◆ What to do ◆
Return every line of the listing exactly as written.
Dataset records below:
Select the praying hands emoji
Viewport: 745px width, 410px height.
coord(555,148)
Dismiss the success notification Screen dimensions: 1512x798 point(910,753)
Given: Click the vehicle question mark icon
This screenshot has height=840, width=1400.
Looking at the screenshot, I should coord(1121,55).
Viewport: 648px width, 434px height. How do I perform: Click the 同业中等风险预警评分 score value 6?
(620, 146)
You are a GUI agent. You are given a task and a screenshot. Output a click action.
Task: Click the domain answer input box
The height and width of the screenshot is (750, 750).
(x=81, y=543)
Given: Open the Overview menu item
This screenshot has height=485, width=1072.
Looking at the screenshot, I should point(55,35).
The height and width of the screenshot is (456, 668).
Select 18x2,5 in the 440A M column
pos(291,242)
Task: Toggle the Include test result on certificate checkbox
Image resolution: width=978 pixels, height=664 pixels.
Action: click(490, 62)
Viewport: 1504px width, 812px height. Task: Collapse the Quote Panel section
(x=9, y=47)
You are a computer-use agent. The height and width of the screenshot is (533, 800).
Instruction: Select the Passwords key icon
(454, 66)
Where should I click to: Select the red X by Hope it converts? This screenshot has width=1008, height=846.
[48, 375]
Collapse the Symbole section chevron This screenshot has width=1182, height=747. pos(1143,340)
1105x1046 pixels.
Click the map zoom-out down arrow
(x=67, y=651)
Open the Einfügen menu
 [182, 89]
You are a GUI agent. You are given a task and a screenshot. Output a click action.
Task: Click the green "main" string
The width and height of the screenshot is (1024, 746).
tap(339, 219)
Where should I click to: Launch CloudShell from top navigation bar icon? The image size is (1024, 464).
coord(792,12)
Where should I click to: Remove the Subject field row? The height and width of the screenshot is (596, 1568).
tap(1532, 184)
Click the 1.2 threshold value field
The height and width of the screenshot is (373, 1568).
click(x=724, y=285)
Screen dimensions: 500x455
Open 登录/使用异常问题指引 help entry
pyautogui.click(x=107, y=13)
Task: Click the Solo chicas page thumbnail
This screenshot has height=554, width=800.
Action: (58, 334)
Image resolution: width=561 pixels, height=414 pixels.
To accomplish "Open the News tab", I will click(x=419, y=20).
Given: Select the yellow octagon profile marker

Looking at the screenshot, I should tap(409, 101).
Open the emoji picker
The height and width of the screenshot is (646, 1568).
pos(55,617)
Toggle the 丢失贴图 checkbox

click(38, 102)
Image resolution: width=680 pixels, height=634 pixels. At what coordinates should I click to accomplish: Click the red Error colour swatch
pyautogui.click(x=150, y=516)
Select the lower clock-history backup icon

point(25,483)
End of Dataset records.
◆ Response area ◆
Select the praying hands emoji
Viewport: 745px width, 410px height.
coord(555,148)
Dismiss the success notification Screen dimensions: 1512x798 point(910,753)
Given: Click the vehicle question mark icon
This screenshot has height=840, width=1400.
Looking at the screenshot, I should coord(1121,55).
Viewport: 648px width, 434px height. How do I perform: Click the 同业中等风险预警评分 score value 6?
(620, 146)
You are a GUI agent. You are given a task and a screenshot. Output a click action.
Task: Click the domain answer input box
The height and width of the screenshot is (750, 750).
(x=81, y=543)
Given: Open the Overview menu item
This screenshot has height=485, width=1072.
Looking at the screenshot, I should point(55,35).
The height and width of the screenshot is (456, 668).
Select 18x2,5 in the 440A M column
pos(291,242)
Task: Toggle the Include test result on certificate checkbox
Image resolution: width=978 pixels, height=664 pixels.
Action: click(490, 62)
Viewport: 1504px width, 812px height. Task: Collapse the Quote Panel section
(x=9, y=47)
You are a computer-use agent. The height and width of the screenshot is (533, 800).
Instruction: Select the Passwords key icon
(454, 66)
Where should I click to: Select the red X by Hope it converts? This screenshot has width=1008, height=846.
[48, 375]
Collapse the Symbole section chevron This screenshot has width=1182, height=747. pos(1143,340)
1105x1046 pixels.
Click the map zoom-out down arrow
(x=67, y=651)
Open the Einfügen menu
 [182, 89]
You are a GUI agent. You are given a task and a screenshot. Output a click action.
Task: Click the green "main" string
The width and height of the screenshot is (1024, 746).
tap(339, 219)
Where should I click to: Launch CloudShell from top navigation bar icon? The image size is (1024, 464).
coord(792,12)
Where should I click to: Remove the Subject field row? The height and width of the screenshot is (596, 1568).
tap(1532, 184)
Click the 1.2 threshold value field
The height and width of the screenshot is (373, 1568).
click(x=724, y=285)
Screen dimensions: 500x455
Open 登录/使用异常问题指引 help entry
pyautogui.click(x=107, y=13)
Task: Click the Solo chicas page thumbnail
This screenshot has height=554, width=800.
Action: (58, 334)
Image resolution: width=561 pixels, height=414 pixels.
To accomplish "Open the News tab", I will click(x=419, y=20).
Given: Select the yellow octagon profile marker

Looking at the screenshot, I should tap(409, 101).
Open the emoji picker
The height and width of the screenshot is (646, 1568).
pos(55,617)
Toggle the 丢失贴图 checkbox

click(38, 102)
Image resolution: width=680 pixels, height=634 pixels. At what coordinates should I click to accomplish: Click the red Error colour swatch
pyautogui.click(x=150, y=516)
Select the lower clock-history backup icon

point(25,483)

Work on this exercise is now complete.